Do I just play poorly against control, or is that a tough matchup for us? I mean - one incorrect play wouldn't have won me the match (likely that game though).
It was stupid.
3 Mana Confluence
2 Flooded Strand
2 Bloodstained Mire
1 Wooded Foothills
1 Windswept Heath
2 Forest
2 Swamp
1 Plains
1 Mountain
1 Island
1 Urborg, Tomb of Yawgmoth
1 Nomad Outpost
1 Frontier Bivouac
1 Mantis Rider
1 Sagu Mauler
2 Pharika, God of Affliction
2 Tasigur, the Golden Fang
4 Soulflayer
4 Chromanticore
3 Sidisi, Blood Tyrant
1 Silumgar, the Drifting Death
1 Torrent Elemental
3 Satyr Wayfinder
3 Sultai Charm
3 Hero's Downfall
1 Murderous Cut
I built this on MTGO last night and haven't dropped a match yet. This deck is seriously super resilient. I clawed my way back from the pits of Hell multiple times. Stabilizing at 1-3 life and coming back to win convincingly is a regular occurrence.

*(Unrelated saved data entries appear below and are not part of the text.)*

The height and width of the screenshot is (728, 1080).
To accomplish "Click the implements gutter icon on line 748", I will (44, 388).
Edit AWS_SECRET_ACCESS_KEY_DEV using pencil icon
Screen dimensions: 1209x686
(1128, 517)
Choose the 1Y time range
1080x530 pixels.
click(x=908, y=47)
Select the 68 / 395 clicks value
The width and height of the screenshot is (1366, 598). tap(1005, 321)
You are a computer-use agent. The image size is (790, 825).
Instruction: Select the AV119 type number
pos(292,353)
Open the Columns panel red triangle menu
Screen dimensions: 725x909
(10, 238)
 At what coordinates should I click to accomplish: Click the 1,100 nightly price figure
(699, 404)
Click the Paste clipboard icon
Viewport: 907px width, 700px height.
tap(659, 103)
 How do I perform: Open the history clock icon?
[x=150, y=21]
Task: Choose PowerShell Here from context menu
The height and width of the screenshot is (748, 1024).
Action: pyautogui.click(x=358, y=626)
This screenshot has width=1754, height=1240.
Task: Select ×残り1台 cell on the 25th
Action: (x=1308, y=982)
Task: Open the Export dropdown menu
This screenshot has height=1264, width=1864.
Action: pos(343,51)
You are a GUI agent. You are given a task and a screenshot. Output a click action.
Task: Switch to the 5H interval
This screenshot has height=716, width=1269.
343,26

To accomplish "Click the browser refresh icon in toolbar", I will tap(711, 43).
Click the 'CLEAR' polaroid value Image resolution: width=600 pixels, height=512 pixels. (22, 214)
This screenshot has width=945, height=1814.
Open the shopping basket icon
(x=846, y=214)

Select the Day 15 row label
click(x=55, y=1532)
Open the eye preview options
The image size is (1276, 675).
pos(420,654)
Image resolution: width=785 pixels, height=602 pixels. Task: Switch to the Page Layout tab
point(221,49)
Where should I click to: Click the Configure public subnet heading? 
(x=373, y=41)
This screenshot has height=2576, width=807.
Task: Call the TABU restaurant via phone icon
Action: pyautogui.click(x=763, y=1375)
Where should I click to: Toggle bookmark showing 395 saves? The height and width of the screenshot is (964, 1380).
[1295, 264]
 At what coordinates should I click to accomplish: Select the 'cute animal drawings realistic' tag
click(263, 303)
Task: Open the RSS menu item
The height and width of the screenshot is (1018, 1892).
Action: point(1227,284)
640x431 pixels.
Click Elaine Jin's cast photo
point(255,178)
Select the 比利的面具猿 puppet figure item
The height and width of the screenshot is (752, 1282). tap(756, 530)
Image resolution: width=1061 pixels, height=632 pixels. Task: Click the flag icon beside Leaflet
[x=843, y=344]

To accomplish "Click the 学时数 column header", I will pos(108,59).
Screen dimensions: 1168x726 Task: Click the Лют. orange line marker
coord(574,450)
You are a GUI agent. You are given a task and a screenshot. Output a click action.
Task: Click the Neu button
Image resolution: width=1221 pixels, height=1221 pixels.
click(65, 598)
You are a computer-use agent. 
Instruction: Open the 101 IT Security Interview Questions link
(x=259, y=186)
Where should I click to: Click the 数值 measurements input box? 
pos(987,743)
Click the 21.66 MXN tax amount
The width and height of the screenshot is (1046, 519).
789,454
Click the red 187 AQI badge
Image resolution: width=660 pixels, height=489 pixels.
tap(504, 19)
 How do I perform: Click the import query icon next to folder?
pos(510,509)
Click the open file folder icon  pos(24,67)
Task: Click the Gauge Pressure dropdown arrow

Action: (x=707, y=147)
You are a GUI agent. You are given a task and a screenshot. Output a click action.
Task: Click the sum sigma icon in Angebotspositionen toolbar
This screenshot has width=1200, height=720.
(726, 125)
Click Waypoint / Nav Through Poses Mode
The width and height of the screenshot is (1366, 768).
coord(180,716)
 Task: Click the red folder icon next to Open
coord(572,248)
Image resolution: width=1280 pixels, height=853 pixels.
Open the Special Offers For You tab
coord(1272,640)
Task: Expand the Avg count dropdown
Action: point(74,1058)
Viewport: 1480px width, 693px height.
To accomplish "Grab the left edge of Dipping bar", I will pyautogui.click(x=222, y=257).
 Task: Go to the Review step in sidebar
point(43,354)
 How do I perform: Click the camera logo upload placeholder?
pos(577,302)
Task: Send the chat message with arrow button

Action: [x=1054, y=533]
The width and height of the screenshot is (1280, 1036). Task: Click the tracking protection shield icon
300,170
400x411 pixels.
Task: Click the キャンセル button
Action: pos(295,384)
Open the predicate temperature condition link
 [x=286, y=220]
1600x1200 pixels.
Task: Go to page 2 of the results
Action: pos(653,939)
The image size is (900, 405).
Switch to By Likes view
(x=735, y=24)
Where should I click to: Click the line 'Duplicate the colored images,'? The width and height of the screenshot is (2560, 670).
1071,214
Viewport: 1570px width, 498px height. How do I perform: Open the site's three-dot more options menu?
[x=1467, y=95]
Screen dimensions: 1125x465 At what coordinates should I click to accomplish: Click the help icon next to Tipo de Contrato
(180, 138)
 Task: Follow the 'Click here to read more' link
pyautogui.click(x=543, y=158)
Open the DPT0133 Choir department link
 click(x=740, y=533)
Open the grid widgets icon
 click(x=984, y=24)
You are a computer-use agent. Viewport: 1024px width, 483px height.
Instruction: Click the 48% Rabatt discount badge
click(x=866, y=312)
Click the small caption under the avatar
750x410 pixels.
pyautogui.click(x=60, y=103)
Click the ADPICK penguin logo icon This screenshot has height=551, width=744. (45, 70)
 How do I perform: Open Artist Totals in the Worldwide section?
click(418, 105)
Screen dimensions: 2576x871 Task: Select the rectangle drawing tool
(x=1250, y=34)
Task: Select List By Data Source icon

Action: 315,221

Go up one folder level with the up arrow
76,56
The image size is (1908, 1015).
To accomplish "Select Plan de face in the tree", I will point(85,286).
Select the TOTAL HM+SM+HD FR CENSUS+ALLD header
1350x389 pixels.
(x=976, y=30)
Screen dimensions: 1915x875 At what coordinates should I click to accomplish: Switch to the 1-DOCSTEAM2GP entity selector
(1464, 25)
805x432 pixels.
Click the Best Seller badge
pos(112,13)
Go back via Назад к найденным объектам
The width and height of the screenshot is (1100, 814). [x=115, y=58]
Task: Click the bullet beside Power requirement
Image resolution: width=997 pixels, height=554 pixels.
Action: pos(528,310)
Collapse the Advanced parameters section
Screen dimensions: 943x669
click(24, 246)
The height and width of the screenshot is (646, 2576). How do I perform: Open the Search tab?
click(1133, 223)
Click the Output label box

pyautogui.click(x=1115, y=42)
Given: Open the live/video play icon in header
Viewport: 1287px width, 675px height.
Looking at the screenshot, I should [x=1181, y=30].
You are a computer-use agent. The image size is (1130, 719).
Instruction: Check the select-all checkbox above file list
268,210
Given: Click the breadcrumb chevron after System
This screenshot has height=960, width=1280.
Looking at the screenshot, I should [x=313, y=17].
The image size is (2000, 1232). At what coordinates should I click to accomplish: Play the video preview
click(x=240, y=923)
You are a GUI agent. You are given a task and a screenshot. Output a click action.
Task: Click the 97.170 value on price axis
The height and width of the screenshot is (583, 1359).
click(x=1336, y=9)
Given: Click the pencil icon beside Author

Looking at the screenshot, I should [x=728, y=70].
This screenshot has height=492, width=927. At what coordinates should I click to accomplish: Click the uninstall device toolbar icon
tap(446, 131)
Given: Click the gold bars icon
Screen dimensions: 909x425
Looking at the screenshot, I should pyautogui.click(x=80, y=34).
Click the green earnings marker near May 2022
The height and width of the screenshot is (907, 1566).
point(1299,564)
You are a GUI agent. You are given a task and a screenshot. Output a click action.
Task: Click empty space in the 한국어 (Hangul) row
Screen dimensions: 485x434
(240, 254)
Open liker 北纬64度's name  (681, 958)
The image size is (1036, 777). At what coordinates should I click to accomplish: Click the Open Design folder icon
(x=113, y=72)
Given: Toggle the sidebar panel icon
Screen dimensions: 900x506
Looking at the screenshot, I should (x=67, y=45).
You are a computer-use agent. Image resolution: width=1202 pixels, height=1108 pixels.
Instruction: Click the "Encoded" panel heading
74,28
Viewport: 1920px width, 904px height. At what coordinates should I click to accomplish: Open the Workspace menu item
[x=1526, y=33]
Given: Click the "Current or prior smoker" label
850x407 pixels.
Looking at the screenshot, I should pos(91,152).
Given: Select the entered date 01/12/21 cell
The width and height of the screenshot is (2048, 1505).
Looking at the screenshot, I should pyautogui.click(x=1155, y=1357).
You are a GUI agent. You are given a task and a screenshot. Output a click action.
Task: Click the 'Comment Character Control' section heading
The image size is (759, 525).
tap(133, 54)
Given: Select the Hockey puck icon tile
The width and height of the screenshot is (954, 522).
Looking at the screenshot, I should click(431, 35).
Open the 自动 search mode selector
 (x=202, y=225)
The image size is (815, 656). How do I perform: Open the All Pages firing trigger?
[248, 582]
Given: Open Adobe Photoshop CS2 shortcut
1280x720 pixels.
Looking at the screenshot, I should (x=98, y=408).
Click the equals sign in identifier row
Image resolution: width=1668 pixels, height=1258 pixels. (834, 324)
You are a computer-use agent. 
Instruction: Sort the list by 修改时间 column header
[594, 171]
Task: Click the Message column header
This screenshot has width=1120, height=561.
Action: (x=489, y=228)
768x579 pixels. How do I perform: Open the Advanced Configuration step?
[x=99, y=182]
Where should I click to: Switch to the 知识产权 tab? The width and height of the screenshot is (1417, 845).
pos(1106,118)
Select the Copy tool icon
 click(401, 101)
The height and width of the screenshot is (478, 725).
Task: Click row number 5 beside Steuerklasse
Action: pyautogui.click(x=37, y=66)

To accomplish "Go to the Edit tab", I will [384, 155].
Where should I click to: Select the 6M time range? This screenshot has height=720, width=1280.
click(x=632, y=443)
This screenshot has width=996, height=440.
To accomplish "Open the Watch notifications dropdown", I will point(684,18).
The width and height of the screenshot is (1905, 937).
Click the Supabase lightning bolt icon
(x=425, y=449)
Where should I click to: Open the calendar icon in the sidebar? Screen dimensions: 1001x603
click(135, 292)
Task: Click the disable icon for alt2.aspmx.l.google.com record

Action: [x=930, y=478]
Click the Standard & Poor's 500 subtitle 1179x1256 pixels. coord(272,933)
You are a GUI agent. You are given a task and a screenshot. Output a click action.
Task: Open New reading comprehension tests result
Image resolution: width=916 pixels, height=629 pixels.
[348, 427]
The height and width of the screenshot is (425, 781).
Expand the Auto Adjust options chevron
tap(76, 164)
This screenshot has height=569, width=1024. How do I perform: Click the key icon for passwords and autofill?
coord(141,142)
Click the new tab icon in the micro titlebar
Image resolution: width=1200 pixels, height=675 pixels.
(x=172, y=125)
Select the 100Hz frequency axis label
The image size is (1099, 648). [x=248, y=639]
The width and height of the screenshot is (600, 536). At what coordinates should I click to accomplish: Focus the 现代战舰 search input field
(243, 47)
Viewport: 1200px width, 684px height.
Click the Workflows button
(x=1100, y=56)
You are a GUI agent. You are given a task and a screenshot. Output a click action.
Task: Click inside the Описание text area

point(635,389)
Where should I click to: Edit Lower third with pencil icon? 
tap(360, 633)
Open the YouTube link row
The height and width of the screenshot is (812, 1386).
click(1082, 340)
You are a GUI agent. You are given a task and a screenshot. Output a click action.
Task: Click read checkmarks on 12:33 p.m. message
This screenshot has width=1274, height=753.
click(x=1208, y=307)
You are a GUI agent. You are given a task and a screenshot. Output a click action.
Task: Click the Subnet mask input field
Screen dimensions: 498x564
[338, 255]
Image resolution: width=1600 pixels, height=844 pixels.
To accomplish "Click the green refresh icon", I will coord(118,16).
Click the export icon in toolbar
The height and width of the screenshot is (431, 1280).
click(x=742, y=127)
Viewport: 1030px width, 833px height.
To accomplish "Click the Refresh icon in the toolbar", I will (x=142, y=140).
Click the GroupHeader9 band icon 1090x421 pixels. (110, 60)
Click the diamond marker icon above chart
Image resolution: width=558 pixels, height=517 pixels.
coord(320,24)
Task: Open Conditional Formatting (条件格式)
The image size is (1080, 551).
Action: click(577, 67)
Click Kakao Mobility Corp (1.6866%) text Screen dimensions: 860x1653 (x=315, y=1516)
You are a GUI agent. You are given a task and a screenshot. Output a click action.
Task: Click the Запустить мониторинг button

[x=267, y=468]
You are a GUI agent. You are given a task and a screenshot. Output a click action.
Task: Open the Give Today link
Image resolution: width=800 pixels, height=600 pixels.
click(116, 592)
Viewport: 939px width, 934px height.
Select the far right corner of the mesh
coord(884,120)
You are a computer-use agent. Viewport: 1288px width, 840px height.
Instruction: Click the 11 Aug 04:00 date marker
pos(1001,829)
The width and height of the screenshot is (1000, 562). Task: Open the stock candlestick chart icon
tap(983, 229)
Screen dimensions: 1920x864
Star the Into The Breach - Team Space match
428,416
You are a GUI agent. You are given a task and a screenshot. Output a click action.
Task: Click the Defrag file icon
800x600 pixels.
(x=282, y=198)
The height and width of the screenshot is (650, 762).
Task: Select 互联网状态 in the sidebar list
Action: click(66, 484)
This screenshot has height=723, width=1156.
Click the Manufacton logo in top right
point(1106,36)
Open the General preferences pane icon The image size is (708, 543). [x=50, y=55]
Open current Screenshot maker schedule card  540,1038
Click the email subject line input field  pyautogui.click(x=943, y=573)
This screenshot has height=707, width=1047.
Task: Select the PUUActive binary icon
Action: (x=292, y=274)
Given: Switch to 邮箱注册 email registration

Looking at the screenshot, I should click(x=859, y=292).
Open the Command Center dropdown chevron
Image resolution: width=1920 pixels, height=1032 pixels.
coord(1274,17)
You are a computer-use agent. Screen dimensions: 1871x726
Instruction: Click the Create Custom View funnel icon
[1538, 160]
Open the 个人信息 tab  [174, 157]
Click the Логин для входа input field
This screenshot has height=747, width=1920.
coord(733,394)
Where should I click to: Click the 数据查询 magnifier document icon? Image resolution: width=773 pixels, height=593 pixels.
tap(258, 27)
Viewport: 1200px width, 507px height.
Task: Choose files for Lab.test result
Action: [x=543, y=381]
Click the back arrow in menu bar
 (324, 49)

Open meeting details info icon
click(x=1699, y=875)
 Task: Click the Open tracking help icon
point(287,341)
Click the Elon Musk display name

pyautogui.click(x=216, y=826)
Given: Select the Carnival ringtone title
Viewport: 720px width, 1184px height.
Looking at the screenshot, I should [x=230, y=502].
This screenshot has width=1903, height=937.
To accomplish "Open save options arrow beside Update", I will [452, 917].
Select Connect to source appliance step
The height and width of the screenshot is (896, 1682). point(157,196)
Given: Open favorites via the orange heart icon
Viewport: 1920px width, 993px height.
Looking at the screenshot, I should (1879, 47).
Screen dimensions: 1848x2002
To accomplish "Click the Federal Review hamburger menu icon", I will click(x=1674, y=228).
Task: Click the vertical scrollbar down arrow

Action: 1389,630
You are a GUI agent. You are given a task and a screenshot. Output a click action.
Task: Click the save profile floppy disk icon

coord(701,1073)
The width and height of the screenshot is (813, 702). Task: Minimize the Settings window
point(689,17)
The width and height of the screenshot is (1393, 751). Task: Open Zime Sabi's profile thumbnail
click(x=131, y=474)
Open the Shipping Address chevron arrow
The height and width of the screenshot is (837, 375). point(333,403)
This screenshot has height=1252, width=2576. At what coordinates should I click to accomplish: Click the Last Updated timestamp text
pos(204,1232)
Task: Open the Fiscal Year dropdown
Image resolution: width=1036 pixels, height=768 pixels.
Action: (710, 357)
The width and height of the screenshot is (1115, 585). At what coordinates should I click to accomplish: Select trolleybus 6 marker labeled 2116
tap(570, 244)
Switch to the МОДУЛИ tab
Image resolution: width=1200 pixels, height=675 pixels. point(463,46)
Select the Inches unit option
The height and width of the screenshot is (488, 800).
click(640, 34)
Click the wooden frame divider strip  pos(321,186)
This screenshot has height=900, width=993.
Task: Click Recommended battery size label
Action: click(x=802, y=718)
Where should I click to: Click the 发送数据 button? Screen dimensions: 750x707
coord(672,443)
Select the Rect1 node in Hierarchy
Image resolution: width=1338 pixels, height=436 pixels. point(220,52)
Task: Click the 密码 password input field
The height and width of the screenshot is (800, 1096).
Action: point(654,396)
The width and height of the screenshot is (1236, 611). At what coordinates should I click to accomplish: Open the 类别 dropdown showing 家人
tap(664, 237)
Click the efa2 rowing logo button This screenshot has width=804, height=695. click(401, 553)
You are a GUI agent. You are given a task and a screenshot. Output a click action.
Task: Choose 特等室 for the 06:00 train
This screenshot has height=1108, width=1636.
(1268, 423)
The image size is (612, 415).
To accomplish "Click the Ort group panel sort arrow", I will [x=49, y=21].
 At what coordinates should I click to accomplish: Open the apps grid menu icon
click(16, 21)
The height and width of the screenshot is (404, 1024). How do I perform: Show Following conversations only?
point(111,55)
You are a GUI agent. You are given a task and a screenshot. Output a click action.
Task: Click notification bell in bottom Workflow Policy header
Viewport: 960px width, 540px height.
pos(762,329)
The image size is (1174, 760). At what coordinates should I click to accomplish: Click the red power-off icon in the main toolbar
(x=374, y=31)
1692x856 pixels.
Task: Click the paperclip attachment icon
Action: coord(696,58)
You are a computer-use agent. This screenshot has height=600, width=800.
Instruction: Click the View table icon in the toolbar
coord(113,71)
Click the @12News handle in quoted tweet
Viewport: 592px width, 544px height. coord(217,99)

A few notes on card choices:
I wasn't overly thrilled with Mantis Rider. I loved to exile him to give Soulflayer three relevant abilities, but I was rarely able to cast him with the mana configuration (which I got from ebonclaw, who runs 4 main so maybe I was just unlucky). Is there a solid replacement for Mantis Rider?
Speaking of the mana configuration, I may tweak it a bit. I felt there were too many basics, and I wasn't always able to hit my colors when I wanted to. I know other iterations of the deck run Temples, and this build foregoes the scry to have tri-lands, but a few Temples may warrant consideration. Overall the deck is awesome. It's incredibly fun and powerful.
My current sideboard is the same as ebonclaw's, but I may tweak it a bit depending on what I forecast the meta in LA to be this weekend.
My only issue is that it hurts. With the amount of lifelink we get though (through Chromantiflayers or Chromanticores) it's not that big a deal. If you're really scared of it though using the CIPT lifelands might be an option - but it might be too slow. Untested.
Also untested is a bunch of fetches and basics, but I feel like that'll cause problems like you said TLK.
I'm mostly treating this as a BUG shell splashing Red and White. Which means that Mantis Rider while cute doesn't fit - because he requires two of the splash colors by turn 3.
I've been thinking about putting Torrent Elemental in my sideboard, but I'm not sure what I'd pull out.